▶ **Task instructions**
Which lines of the records below contain the word "computer"? Copy each of them out.

▶ **Data for analysis**

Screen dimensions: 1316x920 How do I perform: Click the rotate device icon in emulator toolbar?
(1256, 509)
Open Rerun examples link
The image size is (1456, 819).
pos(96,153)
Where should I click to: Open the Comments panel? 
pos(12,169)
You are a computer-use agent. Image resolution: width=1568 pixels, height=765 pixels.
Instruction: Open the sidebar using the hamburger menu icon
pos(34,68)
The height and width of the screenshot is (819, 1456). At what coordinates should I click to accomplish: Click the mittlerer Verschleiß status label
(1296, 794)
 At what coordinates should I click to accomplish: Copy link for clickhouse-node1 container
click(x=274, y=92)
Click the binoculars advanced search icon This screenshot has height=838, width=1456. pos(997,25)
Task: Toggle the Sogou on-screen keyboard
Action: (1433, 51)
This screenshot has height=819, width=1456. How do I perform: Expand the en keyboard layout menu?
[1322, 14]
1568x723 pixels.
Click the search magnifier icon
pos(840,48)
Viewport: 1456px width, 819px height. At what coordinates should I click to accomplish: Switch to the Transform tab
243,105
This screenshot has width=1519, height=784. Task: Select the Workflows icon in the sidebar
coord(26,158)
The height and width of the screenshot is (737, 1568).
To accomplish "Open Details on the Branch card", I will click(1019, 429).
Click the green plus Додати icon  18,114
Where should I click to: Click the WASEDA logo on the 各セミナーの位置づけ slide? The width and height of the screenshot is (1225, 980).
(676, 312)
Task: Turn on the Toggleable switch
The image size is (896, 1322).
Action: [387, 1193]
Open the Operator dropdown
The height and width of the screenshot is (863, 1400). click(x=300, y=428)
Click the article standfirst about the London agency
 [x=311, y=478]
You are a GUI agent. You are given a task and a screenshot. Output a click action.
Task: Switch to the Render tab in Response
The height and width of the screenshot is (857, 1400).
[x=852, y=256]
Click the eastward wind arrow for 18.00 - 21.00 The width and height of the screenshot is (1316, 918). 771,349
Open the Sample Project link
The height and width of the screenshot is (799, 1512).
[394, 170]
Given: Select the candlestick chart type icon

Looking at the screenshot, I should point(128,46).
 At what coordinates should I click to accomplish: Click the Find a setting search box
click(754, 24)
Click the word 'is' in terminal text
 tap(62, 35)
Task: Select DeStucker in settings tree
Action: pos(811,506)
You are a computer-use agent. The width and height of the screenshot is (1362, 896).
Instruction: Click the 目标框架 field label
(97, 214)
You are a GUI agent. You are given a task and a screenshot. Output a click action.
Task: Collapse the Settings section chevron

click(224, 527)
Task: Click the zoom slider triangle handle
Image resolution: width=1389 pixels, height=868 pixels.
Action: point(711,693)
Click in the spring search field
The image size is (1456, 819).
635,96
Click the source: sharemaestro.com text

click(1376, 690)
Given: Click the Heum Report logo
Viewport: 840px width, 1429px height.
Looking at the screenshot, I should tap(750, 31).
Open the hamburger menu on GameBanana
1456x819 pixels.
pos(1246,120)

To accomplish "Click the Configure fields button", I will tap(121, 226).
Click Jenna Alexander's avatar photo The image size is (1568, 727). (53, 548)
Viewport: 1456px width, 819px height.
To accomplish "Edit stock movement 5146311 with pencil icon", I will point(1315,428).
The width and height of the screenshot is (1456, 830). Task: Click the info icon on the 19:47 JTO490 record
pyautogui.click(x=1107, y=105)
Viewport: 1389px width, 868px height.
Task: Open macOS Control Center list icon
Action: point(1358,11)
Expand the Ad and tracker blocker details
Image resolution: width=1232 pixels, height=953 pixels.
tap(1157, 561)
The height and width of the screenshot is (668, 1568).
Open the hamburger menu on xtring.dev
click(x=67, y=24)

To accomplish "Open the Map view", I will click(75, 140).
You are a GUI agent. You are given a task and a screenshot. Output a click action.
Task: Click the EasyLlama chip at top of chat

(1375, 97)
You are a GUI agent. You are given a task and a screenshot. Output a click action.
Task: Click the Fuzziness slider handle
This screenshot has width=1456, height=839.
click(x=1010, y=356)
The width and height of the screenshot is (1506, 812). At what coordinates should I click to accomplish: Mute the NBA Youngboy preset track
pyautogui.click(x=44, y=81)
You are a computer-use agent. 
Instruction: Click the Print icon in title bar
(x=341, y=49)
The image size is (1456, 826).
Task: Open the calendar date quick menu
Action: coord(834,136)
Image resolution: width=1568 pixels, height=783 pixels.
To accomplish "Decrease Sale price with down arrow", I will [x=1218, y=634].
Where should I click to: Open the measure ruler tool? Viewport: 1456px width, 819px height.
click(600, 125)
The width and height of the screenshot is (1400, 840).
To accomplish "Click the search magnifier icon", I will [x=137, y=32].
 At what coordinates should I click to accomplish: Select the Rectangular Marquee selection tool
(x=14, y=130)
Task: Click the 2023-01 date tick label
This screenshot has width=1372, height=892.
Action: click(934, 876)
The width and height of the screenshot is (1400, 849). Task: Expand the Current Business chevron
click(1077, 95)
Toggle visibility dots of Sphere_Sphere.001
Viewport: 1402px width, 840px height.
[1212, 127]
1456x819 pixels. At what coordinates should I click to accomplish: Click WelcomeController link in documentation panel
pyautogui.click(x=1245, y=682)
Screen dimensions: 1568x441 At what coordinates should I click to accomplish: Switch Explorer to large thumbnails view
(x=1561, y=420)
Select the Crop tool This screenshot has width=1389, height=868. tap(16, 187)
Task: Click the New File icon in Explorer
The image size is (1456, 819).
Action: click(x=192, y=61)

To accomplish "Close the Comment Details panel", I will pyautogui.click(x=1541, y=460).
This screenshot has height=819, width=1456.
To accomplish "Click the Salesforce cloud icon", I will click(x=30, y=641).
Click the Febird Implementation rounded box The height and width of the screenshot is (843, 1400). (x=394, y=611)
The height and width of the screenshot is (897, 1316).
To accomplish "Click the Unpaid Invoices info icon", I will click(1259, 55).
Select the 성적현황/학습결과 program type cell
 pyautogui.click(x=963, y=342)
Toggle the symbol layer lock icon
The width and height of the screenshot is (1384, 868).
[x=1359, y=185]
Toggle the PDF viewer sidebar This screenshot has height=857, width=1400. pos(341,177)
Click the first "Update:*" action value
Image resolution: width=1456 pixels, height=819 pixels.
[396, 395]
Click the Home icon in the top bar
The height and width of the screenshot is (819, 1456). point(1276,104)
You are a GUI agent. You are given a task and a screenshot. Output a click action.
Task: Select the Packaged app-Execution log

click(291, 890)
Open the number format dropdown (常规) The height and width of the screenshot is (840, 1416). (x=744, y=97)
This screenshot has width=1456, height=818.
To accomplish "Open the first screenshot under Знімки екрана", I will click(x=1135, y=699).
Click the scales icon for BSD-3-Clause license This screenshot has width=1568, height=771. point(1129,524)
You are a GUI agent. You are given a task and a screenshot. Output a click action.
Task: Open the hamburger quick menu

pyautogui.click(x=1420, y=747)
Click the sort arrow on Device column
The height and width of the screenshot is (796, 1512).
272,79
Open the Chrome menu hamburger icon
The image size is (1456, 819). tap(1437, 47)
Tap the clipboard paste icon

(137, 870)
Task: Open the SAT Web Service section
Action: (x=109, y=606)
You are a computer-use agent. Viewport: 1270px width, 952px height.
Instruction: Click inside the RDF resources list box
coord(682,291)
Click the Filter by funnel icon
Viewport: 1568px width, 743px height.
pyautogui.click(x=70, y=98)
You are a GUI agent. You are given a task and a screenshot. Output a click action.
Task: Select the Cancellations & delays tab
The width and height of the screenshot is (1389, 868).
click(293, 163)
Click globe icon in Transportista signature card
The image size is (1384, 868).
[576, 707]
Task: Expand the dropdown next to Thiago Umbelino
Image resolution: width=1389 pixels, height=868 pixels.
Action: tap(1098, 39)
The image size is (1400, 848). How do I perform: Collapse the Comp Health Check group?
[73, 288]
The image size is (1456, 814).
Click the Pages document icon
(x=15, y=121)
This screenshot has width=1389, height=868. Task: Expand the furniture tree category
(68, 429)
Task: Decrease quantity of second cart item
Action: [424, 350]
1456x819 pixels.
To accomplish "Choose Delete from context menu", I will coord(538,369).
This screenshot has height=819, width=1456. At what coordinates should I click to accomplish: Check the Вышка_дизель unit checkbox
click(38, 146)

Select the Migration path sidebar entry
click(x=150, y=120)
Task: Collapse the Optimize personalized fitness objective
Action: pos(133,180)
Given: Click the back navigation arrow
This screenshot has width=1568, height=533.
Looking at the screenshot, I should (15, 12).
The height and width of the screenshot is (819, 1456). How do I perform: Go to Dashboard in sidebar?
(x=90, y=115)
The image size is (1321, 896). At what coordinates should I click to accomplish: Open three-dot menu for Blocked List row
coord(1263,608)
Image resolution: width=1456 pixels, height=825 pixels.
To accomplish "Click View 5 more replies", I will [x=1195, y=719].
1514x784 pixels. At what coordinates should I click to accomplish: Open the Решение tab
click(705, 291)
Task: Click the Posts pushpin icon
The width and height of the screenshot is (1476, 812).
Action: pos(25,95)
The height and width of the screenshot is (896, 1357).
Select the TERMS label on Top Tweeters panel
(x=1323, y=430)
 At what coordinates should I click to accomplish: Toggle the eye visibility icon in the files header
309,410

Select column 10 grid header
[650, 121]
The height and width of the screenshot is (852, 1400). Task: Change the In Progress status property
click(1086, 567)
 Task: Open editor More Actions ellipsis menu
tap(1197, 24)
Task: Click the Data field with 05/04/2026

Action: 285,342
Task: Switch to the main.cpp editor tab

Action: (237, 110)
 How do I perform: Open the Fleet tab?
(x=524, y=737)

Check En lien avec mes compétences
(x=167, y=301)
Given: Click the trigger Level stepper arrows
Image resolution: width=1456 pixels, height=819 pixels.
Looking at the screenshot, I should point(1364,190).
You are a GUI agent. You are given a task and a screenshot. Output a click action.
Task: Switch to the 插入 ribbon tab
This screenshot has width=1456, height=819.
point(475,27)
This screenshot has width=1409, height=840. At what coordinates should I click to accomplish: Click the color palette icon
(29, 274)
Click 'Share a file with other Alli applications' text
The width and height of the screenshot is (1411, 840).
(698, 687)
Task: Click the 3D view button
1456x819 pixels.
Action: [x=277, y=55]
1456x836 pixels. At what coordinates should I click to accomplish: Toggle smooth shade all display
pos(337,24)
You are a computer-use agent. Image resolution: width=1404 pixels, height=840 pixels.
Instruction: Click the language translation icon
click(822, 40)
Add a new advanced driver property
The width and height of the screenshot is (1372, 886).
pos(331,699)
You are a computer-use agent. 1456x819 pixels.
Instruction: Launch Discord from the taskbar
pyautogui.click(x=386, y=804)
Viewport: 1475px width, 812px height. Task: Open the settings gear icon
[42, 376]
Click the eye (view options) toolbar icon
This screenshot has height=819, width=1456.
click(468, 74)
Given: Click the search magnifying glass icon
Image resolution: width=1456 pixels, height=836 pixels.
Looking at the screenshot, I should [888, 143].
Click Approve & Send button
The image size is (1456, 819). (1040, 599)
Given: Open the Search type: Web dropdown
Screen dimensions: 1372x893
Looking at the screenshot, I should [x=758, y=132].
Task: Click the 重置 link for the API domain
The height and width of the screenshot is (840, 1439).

▶ **Answer to the exercise**
You are a computer-use agent. Image resolution: width=1568 pixels, height=765 pixels.
You are a computer-use agent. The width and height of the screenshot is (1362, 896).
You are a computer-use agent. 
You are a computer-use agent. Viewport: 1270px width, 952px height.
You are a computer-use agent. Image resolution: width=1404 pixels, height=840 pixels.
You are a computer-use agent. 1456x819 pixels.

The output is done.